ECONOMIA GLOBAL

China amplia uso global do yuan e desafia hegemonia do dólar, diz ex-dirigente do FMI

Ex-diretor do FMI afirma que fortalecimento do yuan e rede de swaps cambiais aproximam China do papel de credora internacional de última instância.

Publicado em 24/05/2026 às 11:34
China amplia uso do yuan e desafia a hegemonia do dólar no sistema financeiro global. © Foto / moerschy

A China intensifica a internacionalização do yuan e expande sua rede de swaps cambiais, estratégia que pode posicionar o país como credor internacional de última instância. Segundo Zhu Min, ex-dirigente do Banco Central da China e ex-diretor do Fundo Monetário Internacional (FMI), a perda de confiança no dólar americano, aliada à força industrial chinesa, acelera essa transição monetária.

Em entrevista ao South China Morning Post, Zhu Min destacou que a crescente adoção do yuan em acordos internacionais abre caminho para mudanças significativas no sistema financeiro global. Ele defende que a China deve assumir um papel mais ativo como credora internacional de última instância.

De acordo com Zhu, a China já estabeleceu as bases para esse papel ao criar uma ampla rede de acordos de swap cambial. Esses acordos permitem que países parceiros acessem rapidamente yuan em momentos de crise, mecanismo que já auxiliou na superação de dificuldades de pagamento internacionais.

O ex-vice-governador do Banco Popular da China afirma que ampliar o uso global do yuan fortalece não apenas a economia chinesa, mas também a estabilidade financeira internacional. Pequim tem promovido essa estratégia para reduzir a dependência de canais financeiros dominados pelo dólar.

Zhu critica a "instrumentalização" do dólar, as guerras comerciais e os déficits fiscais dos Estados Unidos, fatores que, segundo ele, minam a confiança na moeda norte-americana. Ele ressalta que a China já firmou swaps com 32 países, incluindo economias ocidentais como Reino Unido e Suíça.

Esses instrumentos, comuns entre bancos centrais, funcionam como fonte de liquidez e podem complementar operações de resgate multilaterais. O atual governador Pan Gongsheng já afirmou que o yuan se tornou a terceira moeda mais utilizada em pagamentos globais, reforçando essa tendência.

Zhu também aponta que a forte base manufatureira da China é uma vantagem estratégica para impulsionar o uso internacional do yuan. Ele defende ampliar a participação da moeda em transações comerciais, cadeias globais de suprimentos e operações de crédito.

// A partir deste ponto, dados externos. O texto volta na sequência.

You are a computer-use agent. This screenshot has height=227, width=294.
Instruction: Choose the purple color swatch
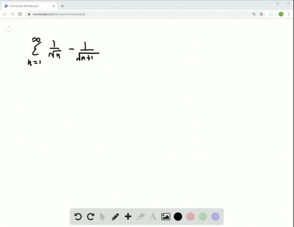[216, 217]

Segundo a reportagem, a valorização gradual do yuan desde o ano passado reforça esse movimento. Para Wang Chuanfu, fundador da BYD, a robustez industrial chinesa pode levar a moeda a se fortalecer ainda mais, podendo atingir três yuans por dólar nas próximas décadas, o que ajudaria a equilibrar o comércio global, segundo a mídia asiática.